A novel mutation panel for predicting etoposide in small cell lung cancer.

e20090 Background: Platinum-based chemotherapy, consisting of etoposide and cisplatin (EP), has been the cornerstone of therapy for extensive-stage small cell lung cancer (ES-SCLC) for decades. Despite the marked initial sensitivity of SCLC to chemotherapy, EP regimens cannot avoid the emergence of drug resistance in clinical practice. With the rise of new chemotherapy regimens in recent years and the primary resistance or insensitivity of ES-SCLC to EP regimens, it is desirable to be able to identify patients with resistant or insensitive ES-SCLC. Methods: The sequencing and drug sensitivity data of SCLC cell lines were provided by The Genomics of Drug Sensitivity in Cancer Project (GDSC); the data regarding of sensitivity to etoposide of 54 SCLC cell lines were analyzed, and etoposide-sensitive cell lines and etoposide-resistant cell lines were differentiated according to the IC50 values defined by the GDSC. ROC curve analysis was performed on all mutations and combinations of mutations to select the optimal panel to predict resistance to etoposide.
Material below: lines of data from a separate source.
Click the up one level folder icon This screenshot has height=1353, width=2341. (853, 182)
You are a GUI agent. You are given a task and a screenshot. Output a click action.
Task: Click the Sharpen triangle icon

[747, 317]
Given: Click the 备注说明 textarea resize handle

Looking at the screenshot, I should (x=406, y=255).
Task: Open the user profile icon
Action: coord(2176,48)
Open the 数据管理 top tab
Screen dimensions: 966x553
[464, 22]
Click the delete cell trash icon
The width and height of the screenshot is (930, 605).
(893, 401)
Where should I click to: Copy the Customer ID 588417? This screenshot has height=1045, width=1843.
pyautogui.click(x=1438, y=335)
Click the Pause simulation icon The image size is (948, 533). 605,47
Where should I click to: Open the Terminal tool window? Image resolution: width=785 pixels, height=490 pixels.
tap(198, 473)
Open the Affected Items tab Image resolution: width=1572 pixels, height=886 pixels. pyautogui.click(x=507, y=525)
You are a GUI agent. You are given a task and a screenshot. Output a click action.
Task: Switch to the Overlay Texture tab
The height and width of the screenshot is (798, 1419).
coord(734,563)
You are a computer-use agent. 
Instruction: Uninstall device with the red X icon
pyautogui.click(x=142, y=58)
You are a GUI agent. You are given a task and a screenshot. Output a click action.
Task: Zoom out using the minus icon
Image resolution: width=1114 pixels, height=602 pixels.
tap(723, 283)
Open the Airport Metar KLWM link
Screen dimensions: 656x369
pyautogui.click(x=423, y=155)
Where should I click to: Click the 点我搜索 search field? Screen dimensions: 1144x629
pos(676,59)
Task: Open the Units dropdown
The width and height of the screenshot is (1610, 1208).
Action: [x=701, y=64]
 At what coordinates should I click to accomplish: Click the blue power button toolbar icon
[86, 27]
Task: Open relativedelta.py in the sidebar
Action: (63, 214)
Results: Receiver Operating Characteristic(ROC) analysis of etoposide resistance revealed that the most significant single gene mutation indicating resistance to etoposide was CSMD3, and the accuracy of predicting resistance to etoposide proved to be the highest when there was any mutation in CSMD3/PCLO/RYR1/EPB41L3, area under the curve (AUC) = 0.804 (95% confidence interval (CI): 0.679-0.930, p < 0.001). Conclusions: This study found that a panel with four genes (CSMD3, EPB41L3, PCLO, and RYR1) can accurately predict sensitivity to etoposide. These findings provide new insights into the overall treatment for patients with ES-SCLC that is resistant or insensitive to etoposide.